SELECTED EXCERPT
Source: L. 94: Entire title amended with relocations, p. 2392, 1, effective January 1, 1995. L. 2009: (1) amended,(HB 09-1026), ch. 281, p. 1280, 58, effective October 1. L. 2010: (2) amended,(SB 10-204), ch. 243, p. 1080, 2, effective May 21. L. 2019: (1) amended,(HB 19-1221), ch. 271, p. 2561, 12, effective May 23.


Editors note: This section is similar to former 42-4-1204 as it existed prior to 1994, and the former 42-4-1402 was relocated to 42-4-1602.

Cross references:

For provision that the operation of vehicles and the movement of pedestrians pursuant to this section apply upon streets and highways and elsewhere throughout the state, see 42-4-103 (2)(b).


Law reviews. For article, One Year Review of Constitutional and Administrative Law, see 38 Dicta 154 (1961). For note, The Careless Driver: His Wrong and His Rights, see 38 U. Colo. L. Rev. 584 (1966).

Annotators note. Since 42-4-1402 is similar to 42-4-1204 as it existed prior to the 1994 amendments to title 42 as enacted by SB 94-1, relevant cases construing that provision have been included with the annotations to this section.

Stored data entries
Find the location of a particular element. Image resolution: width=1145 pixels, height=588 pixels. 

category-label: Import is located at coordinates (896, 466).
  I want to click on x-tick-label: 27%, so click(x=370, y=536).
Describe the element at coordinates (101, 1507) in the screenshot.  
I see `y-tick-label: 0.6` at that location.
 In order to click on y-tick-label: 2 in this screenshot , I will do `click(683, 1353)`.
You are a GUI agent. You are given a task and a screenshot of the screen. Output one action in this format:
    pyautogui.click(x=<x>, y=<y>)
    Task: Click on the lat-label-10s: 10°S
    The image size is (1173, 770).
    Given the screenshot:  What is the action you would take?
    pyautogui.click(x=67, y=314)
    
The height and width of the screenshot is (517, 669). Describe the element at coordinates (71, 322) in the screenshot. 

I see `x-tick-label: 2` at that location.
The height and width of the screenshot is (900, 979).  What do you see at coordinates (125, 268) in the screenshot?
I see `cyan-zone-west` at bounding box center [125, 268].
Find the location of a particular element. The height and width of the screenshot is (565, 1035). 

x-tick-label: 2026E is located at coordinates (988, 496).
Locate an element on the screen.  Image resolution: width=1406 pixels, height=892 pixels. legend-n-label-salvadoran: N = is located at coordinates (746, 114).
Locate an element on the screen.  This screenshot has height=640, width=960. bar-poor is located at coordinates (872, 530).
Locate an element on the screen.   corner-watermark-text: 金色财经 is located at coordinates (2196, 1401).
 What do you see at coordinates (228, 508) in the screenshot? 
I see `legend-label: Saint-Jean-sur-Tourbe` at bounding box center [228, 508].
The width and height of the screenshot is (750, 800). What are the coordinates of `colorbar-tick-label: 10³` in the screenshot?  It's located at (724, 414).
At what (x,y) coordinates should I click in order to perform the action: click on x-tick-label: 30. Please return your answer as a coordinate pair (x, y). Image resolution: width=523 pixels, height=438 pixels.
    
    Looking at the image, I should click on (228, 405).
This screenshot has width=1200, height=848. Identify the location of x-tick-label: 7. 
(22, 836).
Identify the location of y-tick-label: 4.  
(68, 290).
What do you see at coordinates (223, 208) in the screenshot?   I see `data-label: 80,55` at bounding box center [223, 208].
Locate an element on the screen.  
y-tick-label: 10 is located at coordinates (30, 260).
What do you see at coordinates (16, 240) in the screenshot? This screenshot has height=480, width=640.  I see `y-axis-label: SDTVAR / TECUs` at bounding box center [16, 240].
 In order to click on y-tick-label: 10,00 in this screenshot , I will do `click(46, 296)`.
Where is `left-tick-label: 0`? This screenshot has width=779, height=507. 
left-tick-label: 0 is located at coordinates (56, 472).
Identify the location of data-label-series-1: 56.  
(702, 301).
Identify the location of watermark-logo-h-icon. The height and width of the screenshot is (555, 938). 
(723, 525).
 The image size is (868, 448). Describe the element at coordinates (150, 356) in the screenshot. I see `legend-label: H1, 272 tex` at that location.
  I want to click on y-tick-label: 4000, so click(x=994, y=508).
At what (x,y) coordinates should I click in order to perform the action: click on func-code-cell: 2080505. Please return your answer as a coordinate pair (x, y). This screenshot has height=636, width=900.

WHAT IS EXPECTED
List every bill number cited anywhere in the statute notes. Work only from the statute notes.

ANSWER SECTION
HB 09-1026, SB 10-204, HB 19-1221, SB 94-1